What Makes A Musician? Econometrics

Today my post is about econometrics; in particular gettting a handle on the Logit model. I took it as an opportunity to investigate why some people have come to play a musical instrument and others haven’t. In order to do so I needed to find a dataset which also includes questions about an individual’s free time activities, i.e. a survey that asks respondents whether they play an instrument for leisure. This is why I obtained the National Survey of Culture, Leisure and Sport 2014-2015 from the UK Data Service. The survey is carried out by the Department of Culture, Media and Sport and its partner organisations Sport England, English Heritage and Arts Council England. Since the 2012/13 survey, the study also includes longitudinal elements and for the 2014/15 survey the target was to achieve a sample size of 10,000 respondents, equally split between longitudinal and new respondents.

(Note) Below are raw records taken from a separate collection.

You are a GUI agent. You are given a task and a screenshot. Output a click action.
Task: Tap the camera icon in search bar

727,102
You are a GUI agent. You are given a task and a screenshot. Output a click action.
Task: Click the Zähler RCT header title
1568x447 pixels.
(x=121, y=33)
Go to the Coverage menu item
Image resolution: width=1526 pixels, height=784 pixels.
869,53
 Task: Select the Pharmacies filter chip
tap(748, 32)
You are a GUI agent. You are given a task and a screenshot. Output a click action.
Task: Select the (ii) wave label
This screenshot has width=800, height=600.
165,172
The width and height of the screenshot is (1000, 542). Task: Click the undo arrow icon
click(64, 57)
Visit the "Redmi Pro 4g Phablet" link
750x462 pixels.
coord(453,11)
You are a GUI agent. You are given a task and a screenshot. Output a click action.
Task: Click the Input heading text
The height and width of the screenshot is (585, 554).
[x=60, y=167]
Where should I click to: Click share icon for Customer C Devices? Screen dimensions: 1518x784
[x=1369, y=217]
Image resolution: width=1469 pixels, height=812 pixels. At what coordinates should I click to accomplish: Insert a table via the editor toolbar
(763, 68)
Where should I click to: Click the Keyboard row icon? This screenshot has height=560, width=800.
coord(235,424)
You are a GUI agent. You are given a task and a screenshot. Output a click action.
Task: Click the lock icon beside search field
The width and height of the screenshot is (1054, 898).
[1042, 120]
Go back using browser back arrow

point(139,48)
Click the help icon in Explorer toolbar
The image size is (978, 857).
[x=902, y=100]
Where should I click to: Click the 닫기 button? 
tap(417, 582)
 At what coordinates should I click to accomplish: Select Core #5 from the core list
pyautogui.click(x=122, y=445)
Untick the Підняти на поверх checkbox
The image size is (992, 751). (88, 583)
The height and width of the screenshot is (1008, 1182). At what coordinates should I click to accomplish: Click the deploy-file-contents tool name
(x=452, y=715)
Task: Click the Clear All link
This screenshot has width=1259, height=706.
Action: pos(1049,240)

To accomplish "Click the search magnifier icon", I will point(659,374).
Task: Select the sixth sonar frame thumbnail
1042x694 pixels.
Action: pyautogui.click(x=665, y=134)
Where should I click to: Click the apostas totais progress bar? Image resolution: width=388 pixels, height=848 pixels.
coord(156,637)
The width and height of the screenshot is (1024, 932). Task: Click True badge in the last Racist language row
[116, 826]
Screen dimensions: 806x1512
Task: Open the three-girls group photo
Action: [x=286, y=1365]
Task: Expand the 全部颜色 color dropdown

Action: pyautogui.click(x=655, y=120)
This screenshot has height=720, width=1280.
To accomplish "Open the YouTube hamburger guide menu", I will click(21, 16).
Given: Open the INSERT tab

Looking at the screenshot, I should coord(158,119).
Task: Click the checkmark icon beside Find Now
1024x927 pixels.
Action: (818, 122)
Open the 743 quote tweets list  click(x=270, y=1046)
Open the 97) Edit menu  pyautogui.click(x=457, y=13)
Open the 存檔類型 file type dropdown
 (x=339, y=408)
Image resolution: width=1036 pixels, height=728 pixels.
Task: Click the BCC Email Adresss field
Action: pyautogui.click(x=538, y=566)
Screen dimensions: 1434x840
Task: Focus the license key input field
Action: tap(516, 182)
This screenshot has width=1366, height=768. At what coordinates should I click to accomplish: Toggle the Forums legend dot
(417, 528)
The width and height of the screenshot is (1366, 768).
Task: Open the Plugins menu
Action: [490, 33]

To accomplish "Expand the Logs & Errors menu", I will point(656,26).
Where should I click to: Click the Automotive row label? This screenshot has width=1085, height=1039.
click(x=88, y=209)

This study asks people a large range of questions concerning their cultural activities, events they participate in, as well as hobbies and sports. It has also introduced a section about what people were doing when they were growing up recently, which will come handy for constructing a variable on whether a person played an instrument during childhood.

Summary statistics

Let’s start with an overview on the data. The dataset includes 9,817 observations of which 5,480 are female (55.82 percent). Regarding the demographics, the mean age in the sample is 53 years while the median lies at 54 years. The minimum age is 16 (91 observations) and the maximum age is 100 (1 observation). The standard deviation is around 18.53, meaning that around 68 percent of the observations are between 35 and 72 years old. More than half of the respondents are married, 20 percent are single, while around 12 percent are either widowed or divorced. Around 5.5 percent of the respondents are lone parents with live-in children and around 18.4 percent of the respondents have live-in children and currently live with a partner. Almost 32 percent of the respondents have obtained higher education and professional/vocational equivalents as their highest qualification level, meaning that the other 5,409 respondents have obtained qualifications lower than this. In addition, 48.57 percent of the respondents are currently in paid work. The remainder are for example unemployed, students, retired, sick people, people looking after family, or people in training schemes.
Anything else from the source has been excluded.